McGrath argues that Dawkins' rejection of faith is a straw man argument. According to McGrath, Dawkins’ definition that faith “means blind trust, in the absence of evidence” is not a Christian position. In contrast, argues McGrath, accepting Dawkins’ definition would require blind trust since he offers no evidence to support it. Rather, it is based upon what McGrath calls “an unstated and largely unexamined cluster of hidden non-scientific values and beliefs” (p. 92). McGrath then argues that Dawkins frequently violates the very tenets of evidence-based reasoning that Dawkins himself claims to uphold and use to dismiss all religious belief.
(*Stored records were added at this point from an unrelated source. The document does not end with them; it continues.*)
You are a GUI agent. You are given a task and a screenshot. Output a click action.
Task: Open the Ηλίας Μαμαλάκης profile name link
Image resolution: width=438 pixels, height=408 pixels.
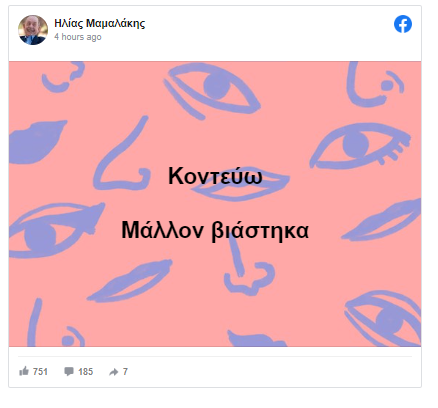tap(100, 23)
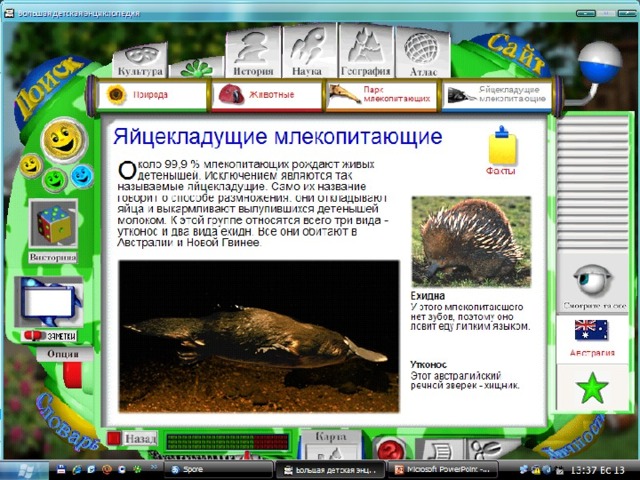Click the green star icon
This screenshot has width=640, height=480.
tap(592, 388)
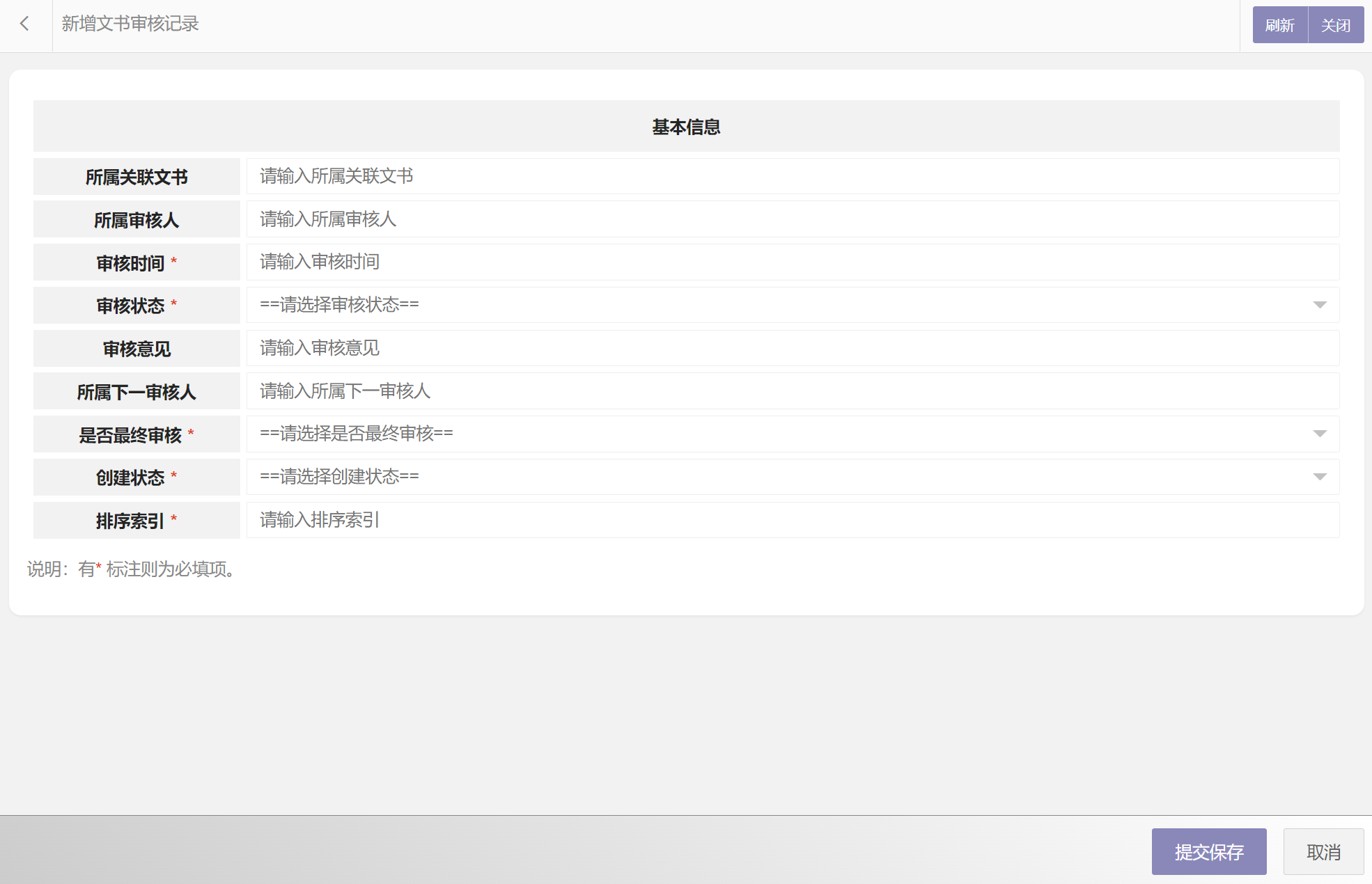The height and width of the screenshot is (884, 1372).
Task: Focus the 所属下一审核人 input field
Action: [x=792, y=391]
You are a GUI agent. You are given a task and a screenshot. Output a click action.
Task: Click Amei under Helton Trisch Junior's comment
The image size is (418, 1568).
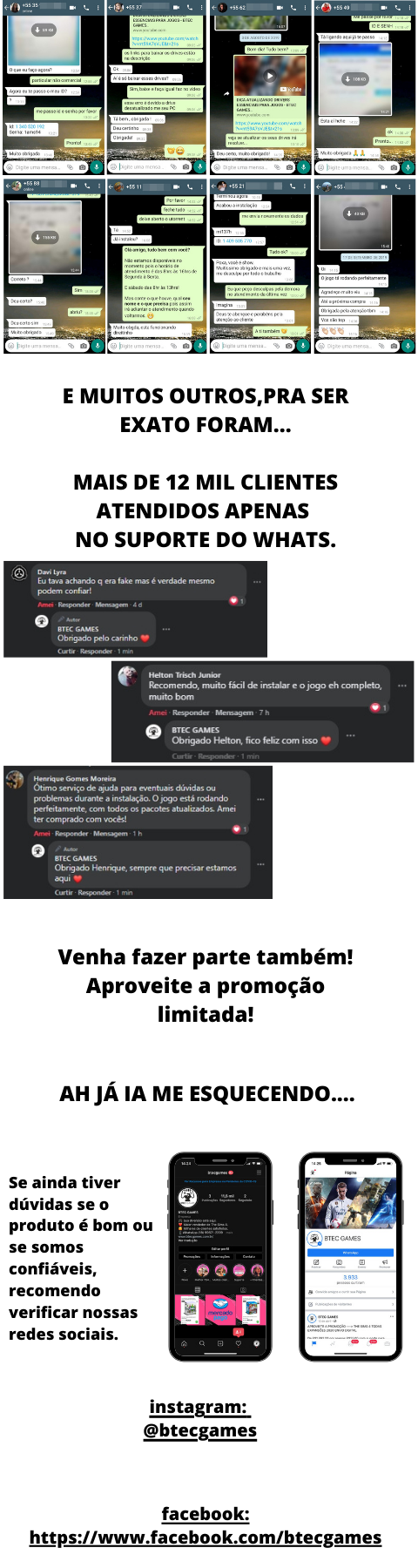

Also on page 92, McGrath states "... Darwinism neither proves nor disproves the existence of God (unless, of course God is defined by his critics in precisely such a way...)."

==Reception==
In Science the sceptic Michael Shermer, reviewing this book, says

[McGrath's] defense of religious faith is a passionate and honorable one and he demonstrates that some of Dawkins's characterizations of religion are indeed overly simplistic or selective, but he never delivers an answer to the God question. The closest thing to an argument for God's existence I could find in the book is this: "Why should God require an explanation at all? He might just be an 'ultimate,'...one of those things we have to accept as given and is thus amenable to description, rather than explanation." That may be, but like all other arguments made in favor of God's existence, this only works as a reason to believe if you already believe. If you do not already believe, science cannot help you.

==Response from Dawkins==
In response to the book in general, and to the accusation of being ignorant of Christian theology in particular, Richard Dawkins stated:

Yes, I have, of course, met this point before. It sounds superficially fair. But it presupposes that there is something in Christian theology to be ignorant about. The entire thrust of my position is that Christian theology is a non-subject. It is empty. Vacuous. Devoid of coherence or content. I imagine that McGrath would join me in expressing disbelief in fairies, astrology and Thor's hammer. How would he respond if a fairyologist, astrologer or Viking accused him of ignorance of their respective subjects?